Quand on lit Platon, on aperçoit que dans les temps antérieurs à lui, et de son temps, il existait beaucoup d’écrivains qui préconisaient le matérialisme. Ces écrivains ne sont pas parvenus jusqu’à nous, ou n’y sont parvenus que fort incomplètement. Il en a été ainsi dans presque tous les siècles : la plupart des grandes réputations littéraires se sont jointes au spiritualisme. L’instinct et le goût du genre humain soutiennent cette doctrine ; ils la sauvent souvent en dépit des hommes eux-mêmes, et font surnager les noms de ceux qui s’y attachent. Il ne faut donc pas croire que dans aucun temps, et quel que soit l’état politique, la passion des jouissances matérielles et les opinions qui s’y rattachent pourront suffire à tout un peuple.
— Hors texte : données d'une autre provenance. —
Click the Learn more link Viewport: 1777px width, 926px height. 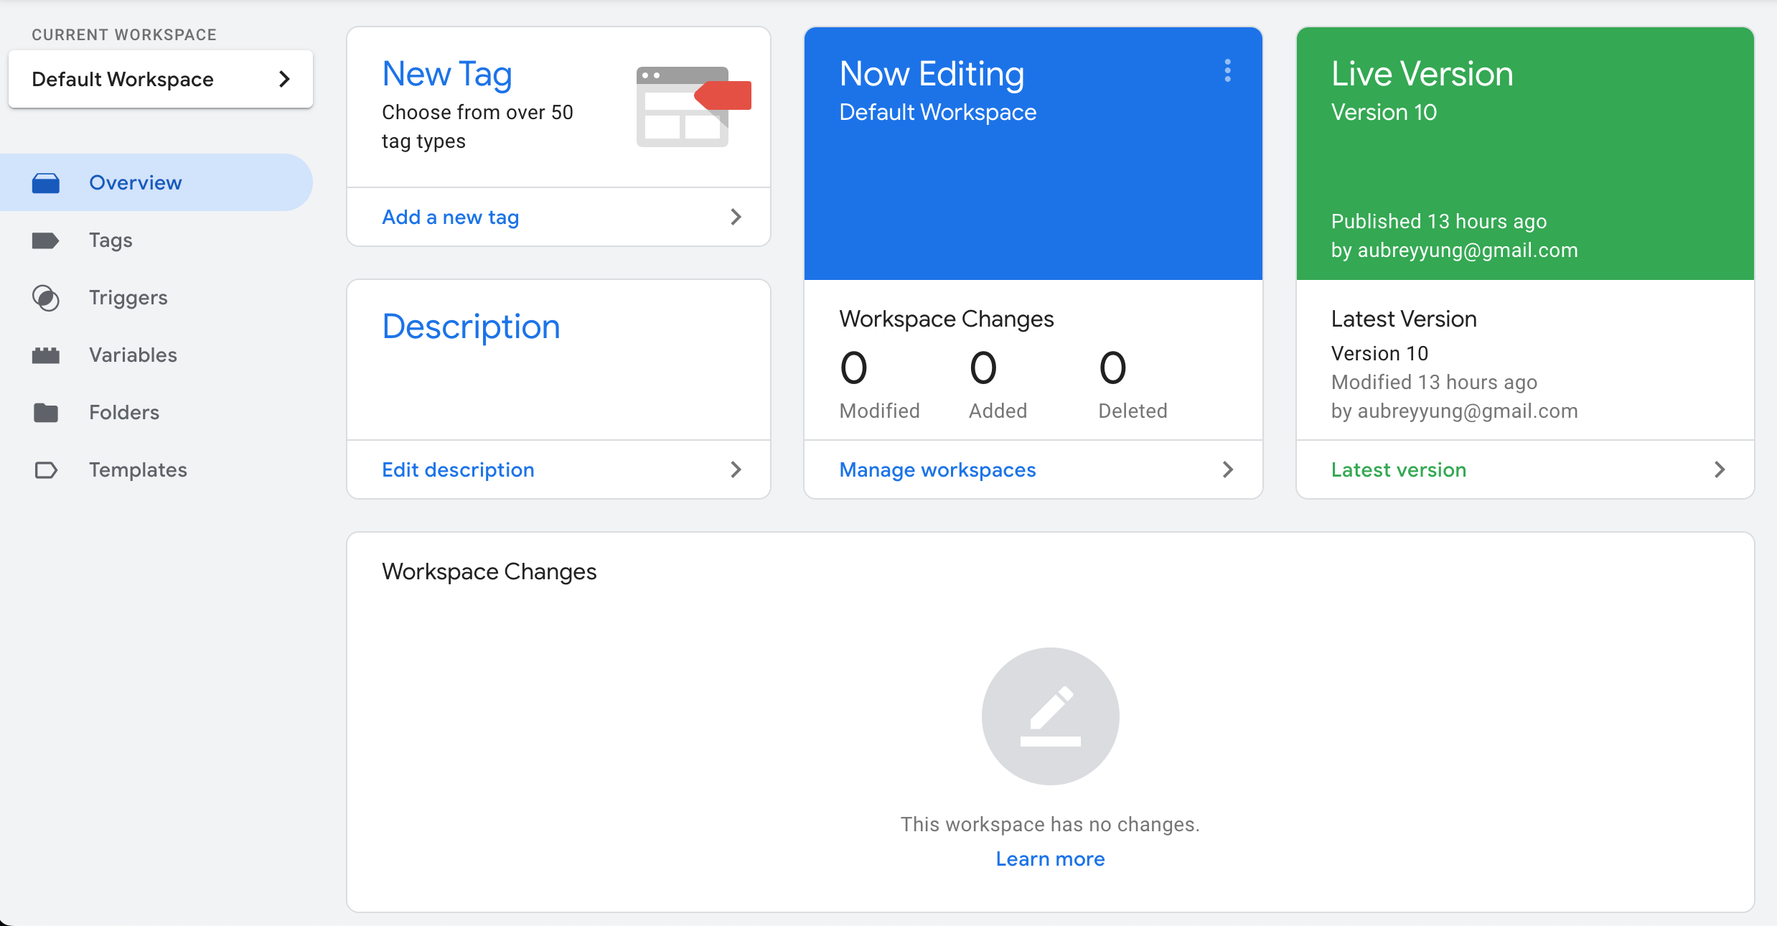(x=1050, y=859)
Le cœur de l’homme est plus vaste qu’on ne le suppose ; il peut renfermer à la fois le goût des biens de la terre et l’amour de ceux du ciel ; quelquefois il semble se livrer éperduement à l’un des deux ; mais il n’est jamais longtemps sans songer à l’autre.

S’il est facile de voir que c’est particulièrement dans les temps de démocratie qu’il importe de faire régner les opinions spiritualistes ; il n’est pas aisé de dire comment ceux qui gouvernent les peuples démocratiques doivent faire pour qu’elles y règnent.